Dieser Text stammt aus der wochentaz. Unserer Wochenzeitung von links! In der wochentaz geht es jede Woche um die Welt, wie sie ist – und wie sie sein könnte. Eine linke Wochenzeitung mit Stimme, Haltung und dem besonderen taz-Blick auf die Welt. Jeden Samstag neu am Kiosk und natürlich im Abo.
Ein typischer Satz aus der Nachberichterstattung zum Spiel, hier vom E-Sport-Magazin Fragster, liest sich so: „Dadurch haben wir Top Laner Choi ‚Zeus‘ Woo-je mehrmals auf AD-Carrys gesehen und auch Jungler Mun ‚Oner‘ Hyeon-jun hat mit unkonventionellen Picks für unterhaltsame Games gesorgt!“
Doch trotz seiner eigentümlichen Sprache ist E-Sport längst kein nischiges Hobby mehr. Es ist ein sportliches Phänomen mit Breiten- und Proficharakteristik sowie einem wirtschaftlichen Ökosystem aus Spieler*innen, Sponsoren, Hardware-Herstellern und Medienkanälen.
Die erste deutsche E-Sport-Liga, die Electronic Sports League alias ESL, gründete sich im Jahr 2000. Gespielt wurden hier anfangs vor allem Shooter wie Counter-Strike oder Quake sowie Echtzeit-Strategiespiele wie StarCraft, mit der Zeit kamen etliche weitere kompetitive Titel dazu. Das Unternehmen aus Köln wandelte sich von einer Liga zum Veranstalter, schrieb lange rote Zahlen, wurde aber 2022 von einer saudi-arabischen Firma aufgekauft – für eine Milliarde Dollar.

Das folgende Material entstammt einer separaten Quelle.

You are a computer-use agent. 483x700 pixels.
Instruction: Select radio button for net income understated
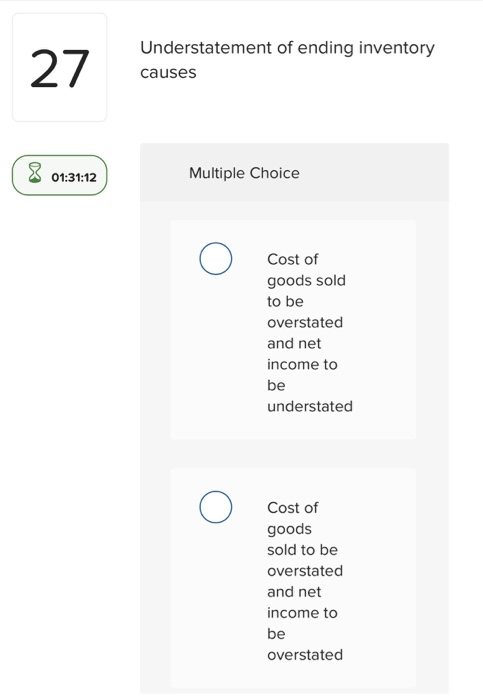pyautogui.click(x=216, y=258)
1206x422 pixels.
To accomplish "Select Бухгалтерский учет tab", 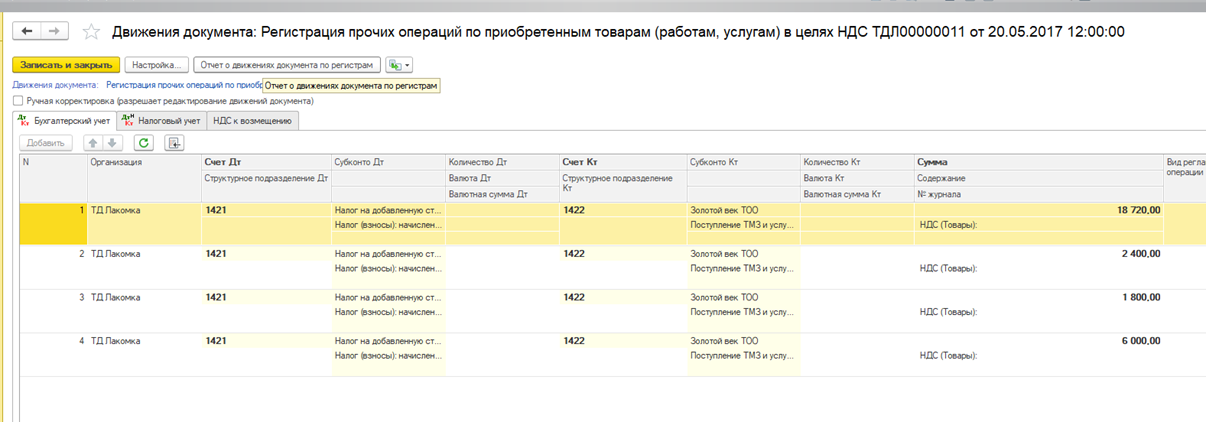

Dass sich über den E-Sport eine große Zahl von Menschen erreichen und Geld verdienen lässt, haben mittlerweile viele erkannt. „Das Wirtschaftswachstum in diesem Bereich ist regelmäßig zweistellig, wovon viele andere Branchen träumen“, sagt Jana Möglich.
Weltweiter Umsatz des E-Sport-Markts:; Knapp 4 Milliarden
Sie promoviert zum Thema E-Sport an der Europa-Universität Flensburg, ist selbst ehemalige E-Sportlerin. „Die Events werden immer größer, die Spieleranzahl wird immer größer, die Preisgelder immer immenser“, sagt sie.
Deutschland zählt neben China, Südkorea und den USA zu den vier größten Märkten. Der weltweite Umsatz des E-Sport-Markts, welcher Einnahmen aus den Bereichen Sponsoring, Tickets, Werbung, Streaming- und Medienrechte sowie Wetten umfasst, wird für das laufende Jahr auf etwa 3,9 Milliarden Euro geschätzt.
Großevents wie das von Red Bull gesponserte Turnier zeigen, welche Relevanz E-Sport in den vergangenen Jahren erlangt hat und was sich Unternehmen verschiedenster Branchen von einem Einstieg in dieses Segment erhoffen. Wer im Velodrom nah an der Bühne sitzt, kann deutlich das angestrengte Klicken und Klackern des Gaming-Equipments hören.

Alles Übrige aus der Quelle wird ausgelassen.